>> begin

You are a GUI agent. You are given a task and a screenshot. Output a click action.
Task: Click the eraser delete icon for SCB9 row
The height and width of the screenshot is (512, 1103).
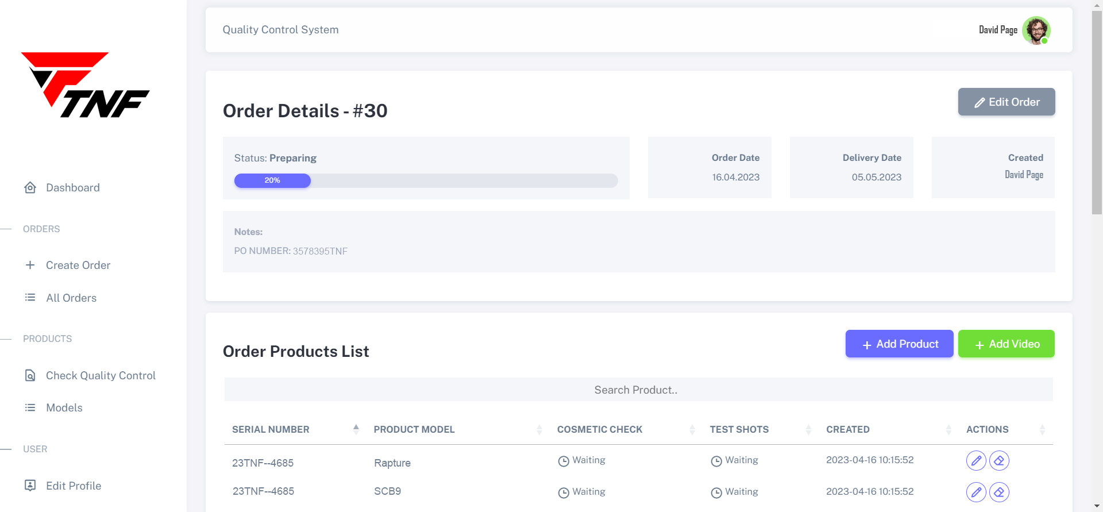999,492
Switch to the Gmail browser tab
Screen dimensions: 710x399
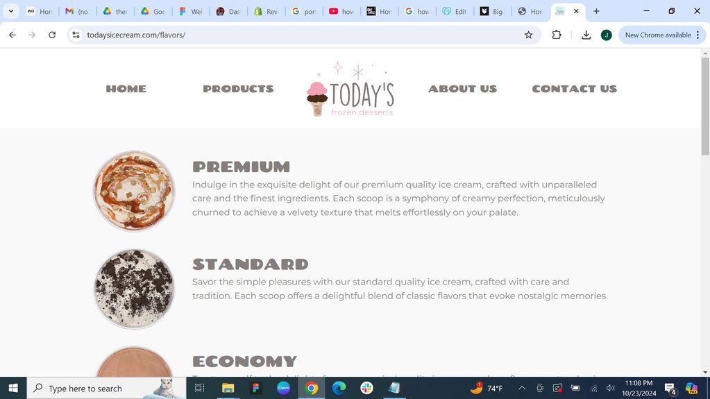77,11
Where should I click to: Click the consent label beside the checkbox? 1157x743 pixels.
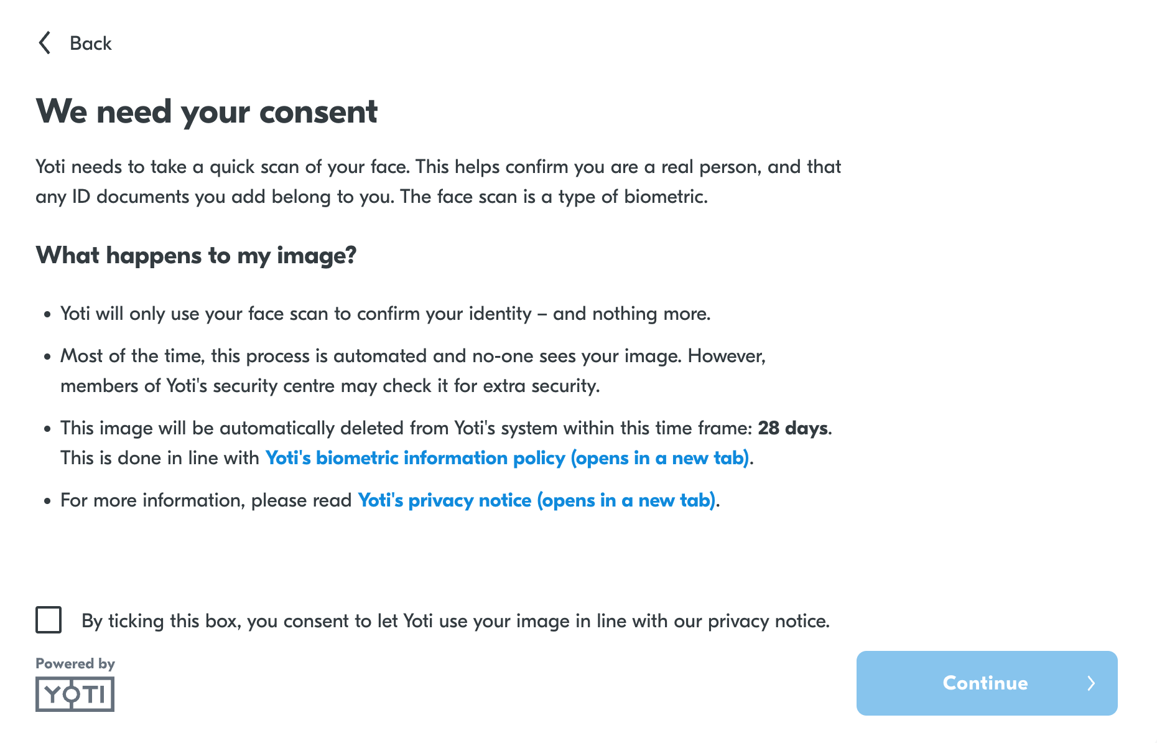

>> end

#### [What to work on]
Rewrite the items from the line with "Switch to the Gmail browser tab" through the end of the items, replacing "browser tab" with "window" and keeping everything else the same. Leave out the pictures.

#### [Finished exercise]
Switch to the Gmail window
Screen dimensions: 710x399
77,11
Where should I click to: Click the consent label beside the checkbox? 1157x743 pixels.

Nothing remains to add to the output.